*** Opening of SOURCE RECORDS ***

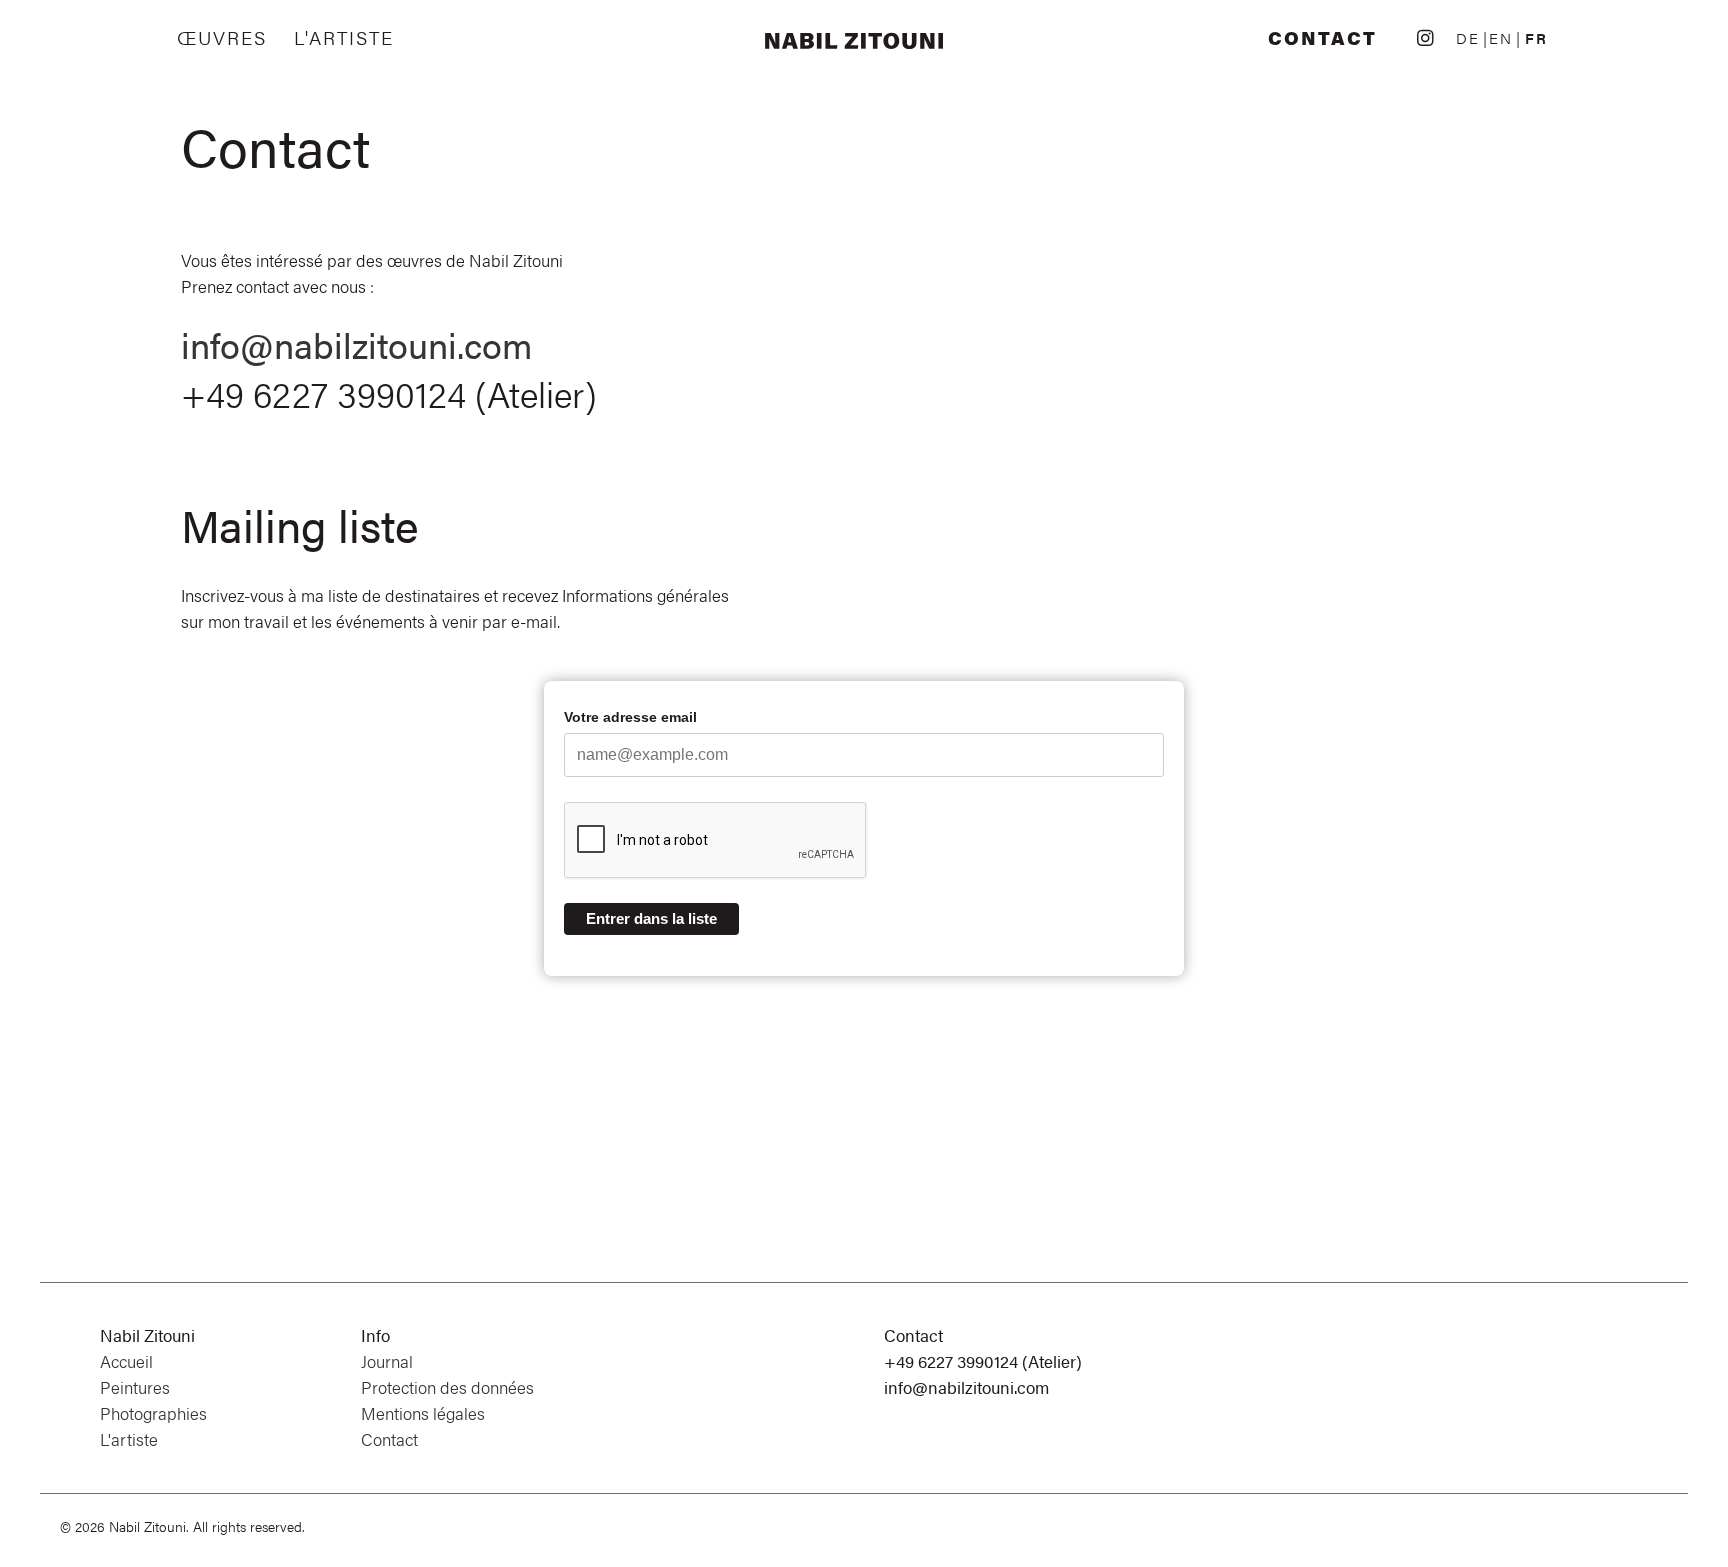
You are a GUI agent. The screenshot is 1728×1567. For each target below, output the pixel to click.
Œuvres (222, 38)
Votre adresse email (630, 717)
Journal (387, 1361)
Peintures (135, 1387)
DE (1468, 37)
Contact (1322, 38)
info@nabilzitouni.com (356, 344)
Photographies (153, 1413)
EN (1501, 37)
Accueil (126, 1361)
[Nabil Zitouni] (864, 42)
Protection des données (447, 1387)
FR (1536, 37)
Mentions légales (423, 1413)
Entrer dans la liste (651, 918)
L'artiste (344, 38)
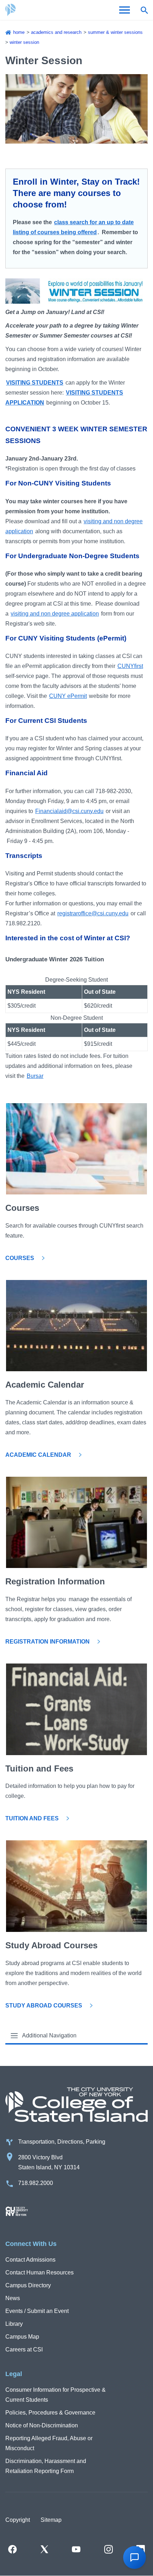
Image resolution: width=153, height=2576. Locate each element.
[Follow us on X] (44, 2549)
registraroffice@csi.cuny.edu (92, 913)
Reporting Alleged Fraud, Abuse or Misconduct (49, 2443)
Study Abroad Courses (43, 2005)
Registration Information (47, 1642)
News (12, 2298)
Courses (19, 1258)
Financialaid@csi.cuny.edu (69, 811)
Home (19, 32)
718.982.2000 (35, 2183)
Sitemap (51, 2520)
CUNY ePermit (68, 696)
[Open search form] (144, 10)
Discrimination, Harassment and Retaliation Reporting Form (45, 2466)
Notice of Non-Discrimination (41, 2425)
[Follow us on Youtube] (76, 2549)
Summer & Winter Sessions (115, 32)
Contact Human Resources (39, 2272)
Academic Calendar (38, 1455)
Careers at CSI (24, 2349)
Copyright (17, 2520)
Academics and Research (56, 32)
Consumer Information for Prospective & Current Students (55, 2395)
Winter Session (24, 42)
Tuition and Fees (32, 1818)
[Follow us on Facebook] (12, 2549)
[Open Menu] (124, 10)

*** Close of SOURCE RECORDS ***

**EXERCISE GOAL:** Return, word for word, every line from the line with "[Follow us on X] (44, 2549)" to the final line of the data.

**RESPONSE BOX:**
[Follow us on X] (44, 2549)
registraroffice@csi.cuny.edu (92, 913)
Reporting Alleged Fraud, Abuse or Misconduct (49, 2443)
Study Abroad Courses (43, 2005)
Registration Information (47, 1642)
News (12, 2298)
Courses (19, 1258)
Financialaid@csi.cuny.edu (69, 811)
Home (19, 32)
718.982.2000 (35, 2183)
Sitemap (51, 2520)
CUNY ePermit (68, 696)
[Open search form] (144, 10)
Discrimination, Harassment and Retaliation Reporting Form (45, 2466)
Notice of Non-Discrimination (41, 2425)
[Follow us on Youtube] (76, 2549)
Summer & Winter Sessions (115, 32)
Contact Human Resources (39, 2272)
Academic Calendar (38, 1455)
Careers at CSI (24, 2349)
Copyright (17, 2520)
Academics and Research (56, 32)
Consumer Information for Prospective & Current Students (55, 2395)
Winter Session (24, 42)
Tuition and Fees (32, 1818)
[Follow us on Facebook] (12, 2549)
[Open Menu] (124, 10)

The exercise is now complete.